8.2 Stratification

Stratified models fit the regression equations (or any other bivariate analysis) for each subgroup of the population.

The mathematical model describing the relationship between Petal length (\(Y\)), and Sepal length (\(X\)) for each of the species separately would be written as follows:

\[ Y_{is} \sim \beta_{0s} + \beta_{1s}*x_{i} + \epsilon_{is} \qquad \epsilon_{is} \sim \mathcal{N}(0,\sigma^{2}_{s})\] \[ Y_{iv} \sim \beta_{0v} + \beta_{1v}*x_{i} + \epsilon_{iv} \qquad \epsilon_{iv} \sim \mathcal{N}(0,\sigma^{2}_{v}) \] \[ Y_{ir} \sim \beta_{0r} + \beta_{1r}*x_{i} + \epsilon_{ir} \qquad \epsilon_{ir} \sim \mathcal{N}(0,\sigma^{2}_{r}) \]

where \(s, v, r\) indicates species setosa, versicolor and virginica respectively.

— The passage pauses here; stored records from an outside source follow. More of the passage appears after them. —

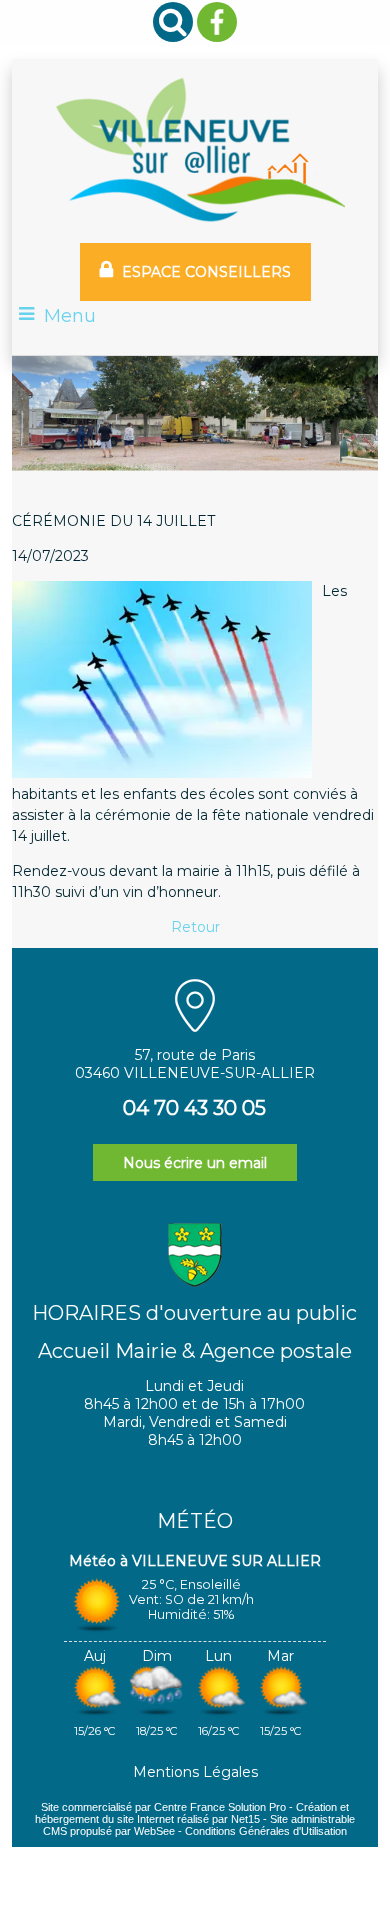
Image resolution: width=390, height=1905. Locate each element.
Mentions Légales (195, 1772)
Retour (195, 927)
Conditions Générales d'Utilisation (266, 1831)
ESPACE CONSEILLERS (206, 272)
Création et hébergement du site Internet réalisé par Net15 (192, 1813)
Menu (70, 316)
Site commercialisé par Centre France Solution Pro (163, 1807)
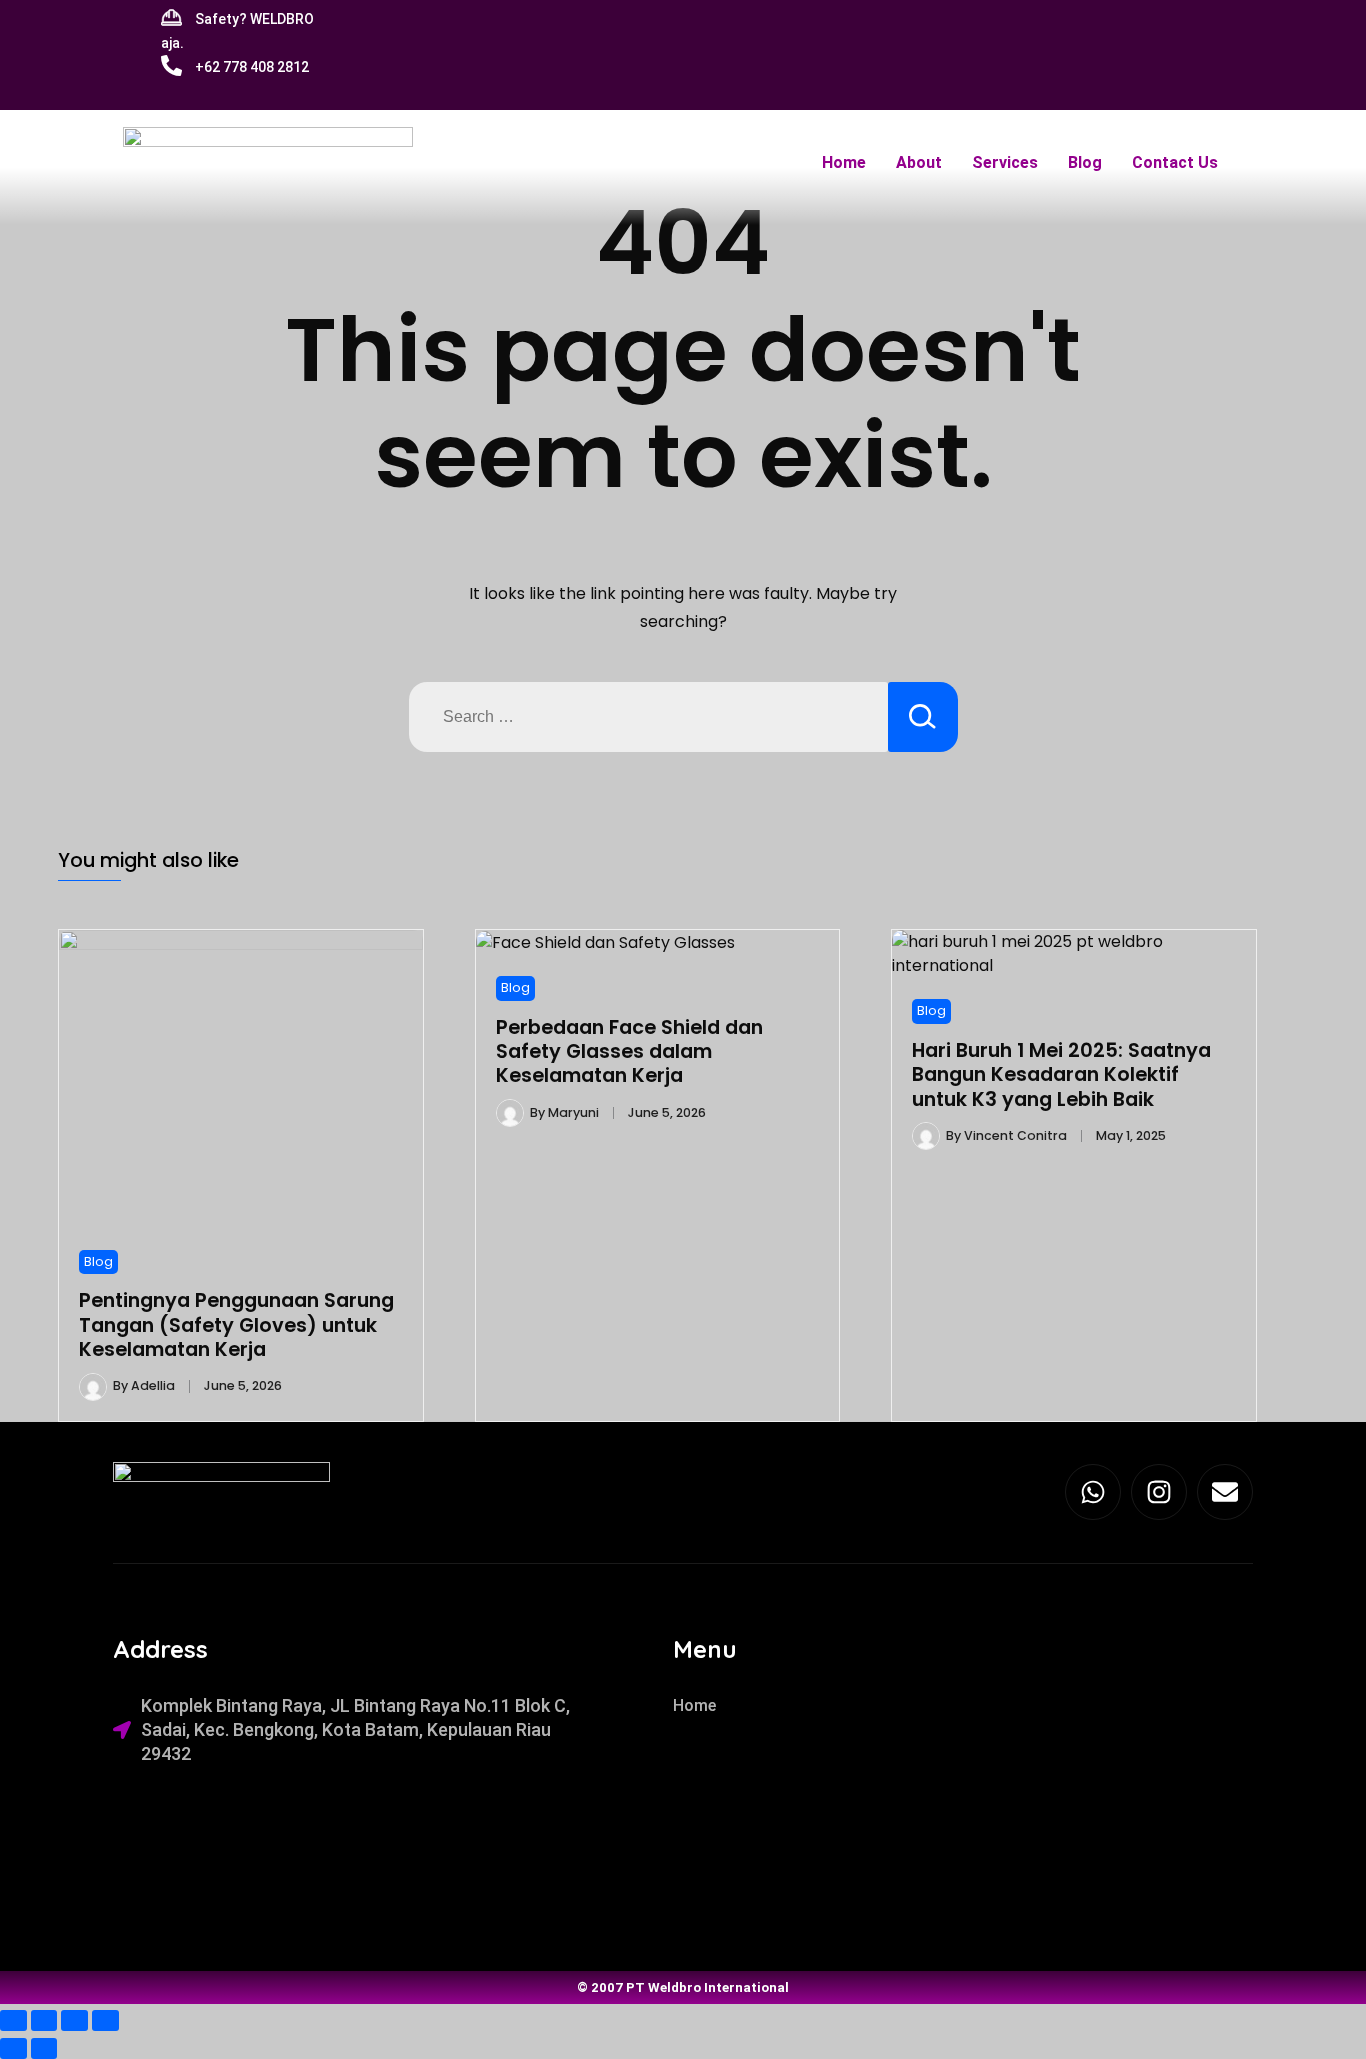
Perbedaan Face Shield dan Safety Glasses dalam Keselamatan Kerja (629, 1052)
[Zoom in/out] (13, 2020)
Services (1005, 162)
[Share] (74, 2020)
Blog (1085, 162)
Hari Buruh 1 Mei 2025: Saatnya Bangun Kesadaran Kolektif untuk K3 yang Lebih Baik (1061, 1075)
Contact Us (1175, 162)
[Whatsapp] (1093, 1492)
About (919, 162)
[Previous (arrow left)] (13, 2048)
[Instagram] (1159, 1492)
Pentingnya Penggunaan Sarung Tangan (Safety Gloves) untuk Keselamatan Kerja (236, 1325)
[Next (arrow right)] (44, 2048)
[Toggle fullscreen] (44, 2020)
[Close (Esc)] (105, 2020)
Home (844, 162)
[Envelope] (1225, 1492)
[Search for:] (648, 717)
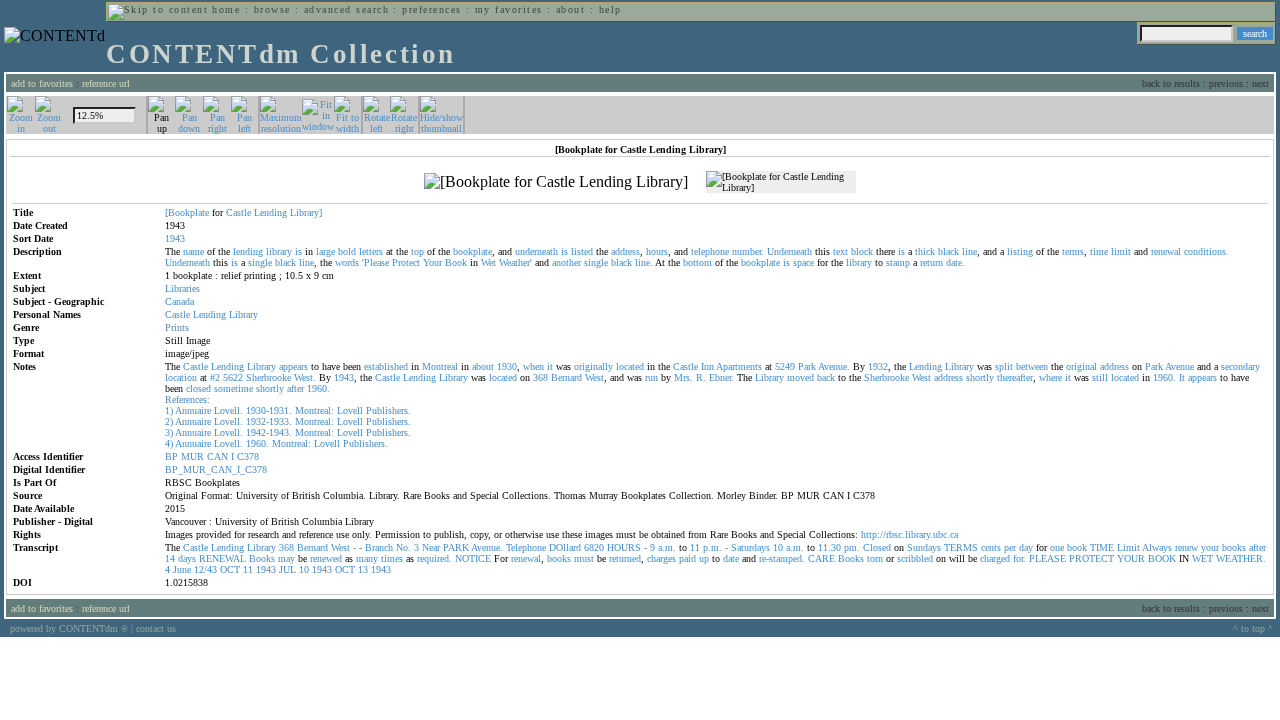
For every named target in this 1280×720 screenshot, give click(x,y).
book (1077, 547)
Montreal (440, 366)
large (325, 251)
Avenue (1179, 366)
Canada (179, 301)
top (417, 251)
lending (248, 251)
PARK (456, 547)
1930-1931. (269, 410)
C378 (248, 456)
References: (187, 399)
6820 (594, 547)
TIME (1102, 547)
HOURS (624, 547)
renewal (1166, 251)
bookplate (472, 251)
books (1234, 547)
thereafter (1015, 377)
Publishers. (388, 410)
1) (169, 410)
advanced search (346, 9)
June (182, 569)
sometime (233, 388)
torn (875, 558)
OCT (230, 569)
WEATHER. (1241, 558)
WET (1202, 558)
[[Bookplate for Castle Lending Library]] (556, 182)
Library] (306, 212)
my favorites (509, 9)
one (1057, 547)
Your (432, 262)
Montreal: (314, 410)
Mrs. (683, 377)
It (1182, 377)
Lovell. (228, 410)
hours (657, 251)
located (630, 366)
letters (371, 251)
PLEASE (1047, 558)
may (286, 558)
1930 (507, 366)
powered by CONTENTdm (69, 628)
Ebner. (721, 377)
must (584, 558)
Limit (1128, 547)
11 (695, 547)
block (862, 251)
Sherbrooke (268, 377)
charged (995, 558)
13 (363, 569)
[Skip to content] (158, 9)
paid (687, 558)
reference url (106, 83)
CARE (821, 558)
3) (169, 432)
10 (778, 547)
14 (170, 558)
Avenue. (834, 366)
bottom (697, 262)
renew (1186, 547)
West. (305, 377)
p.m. (712, 547)
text (840, 251)
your (1210, 547)
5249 (785, 366)
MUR (192, 456)
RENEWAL (222, 558)
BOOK (1162, 558)
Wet (488, 262)
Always (1157, 547)
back (826, 377)
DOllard (565, 547)
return (931, 262)
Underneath (789, 251)
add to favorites (42, 83)
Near (431, 547)
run (651, 377)
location (181, 377)
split (1004, 366)
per (1010, 547)
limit (1121, 251)
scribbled (915, 558)
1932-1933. (269, 421)
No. (403, 547)
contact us (156, 628)
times (392, 558)
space (803, 262)
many (367, 558)
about (570, 9)
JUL (287, 569)
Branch (379, 547)
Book (456, 262)
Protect (406, 262)
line (969, 251)
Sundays (924, 547)
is (298, 251)
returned (625, 558)
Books (262, 558)
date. (955, 262)
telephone (710, 251)
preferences (431, 9)
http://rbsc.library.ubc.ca (909, 534)
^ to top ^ (1253, 628)
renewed (326, 558)
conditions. (1206, 251)
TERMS (961, 547)
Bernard (566, 377)
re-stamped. (782, 558)
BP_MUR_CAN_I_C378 (216, 469)
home (226, 9)
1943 (344, 377)
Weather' (515, 262)
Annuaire (193, 410)
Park (807, 366)
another (566, 262)
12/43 (205, 569)
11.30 (829, 547)
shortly (980, 377)
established (386, 366)
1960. (1164, 377)
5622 (233, 377)
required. (434, 558)
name (193, 251)
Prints (177, 327)
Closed (877, 547)
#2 (215, 377)
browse (272, 9)
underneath (536, 251)
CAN (217, 456)
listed (582, 251)
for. (1019, 558)
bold (347, 251)
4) (169, 443)
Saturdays (750, 547)
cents (991, 547)
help (610, 9)
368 (540, 377)
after (295, 388)
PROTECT (1091, 558)
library (279, 251)
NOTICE (473, 558)
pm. (852, 547)
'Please (375, 262)
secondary (1240, 366)
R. (701, 377)
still (1100, 377)
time (1099, 251)
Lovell (350, 410)
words (347, 262)
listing (1020, 251)
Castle (238, 212)
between (1032, 366)
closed (198, 388)
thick (925, 251)
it (550, 366)
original (1081, 366)
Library (243, 314)
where (1050, 377)
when (533, 366)
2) (169, 421)
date (731, 558)
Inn (707, 366)
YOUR (1131, 558)
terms (1073, 251)
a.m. (667, 547)
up (704, 558)
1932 (878, 366)
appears (293, 366)
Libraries (182, 288)
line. (644, 262)
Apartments (739, 366)
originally (593, 366)
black (948, 251)
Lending (270, 212)
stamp (898, 262)
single (260, 262)
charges (661, 558)
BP (171, 456)
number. (748, 251)
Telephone (526, 547)
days (187, 558)
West (594, 377)
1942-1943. (269, 432)
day (1026, 547)
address (625, 251)
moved (800, 377)
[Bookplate (187, 212)
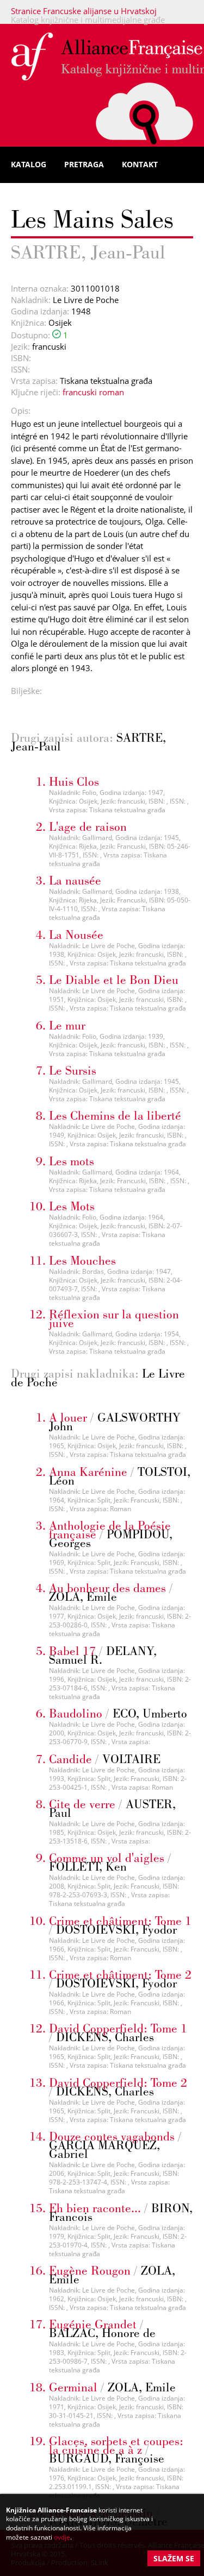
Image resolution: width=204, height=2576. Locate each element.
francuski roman (93, 392)
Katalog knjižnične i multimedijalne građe (88, 19)
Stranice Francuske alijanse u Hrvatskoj (84, 10)
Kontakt (140, 164)
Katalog (28, 164)
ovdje (62, 2537)
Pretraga (84, 164)
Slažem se (173, 2558)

In each model, the intercept, slope, and variance of the residuals can all be different. This is the unique and powerful feature of stratified models. The downside is that each model is only fit on the amount of data in that particular subset. Furthermore, each model has 3 parameters that need to be estimated: \(\beta_{0}, \beta_{1}\), and \(\sigma^{2}\), for a total of 9 for the three models. The more parameters that need to be estimated, the more data we need.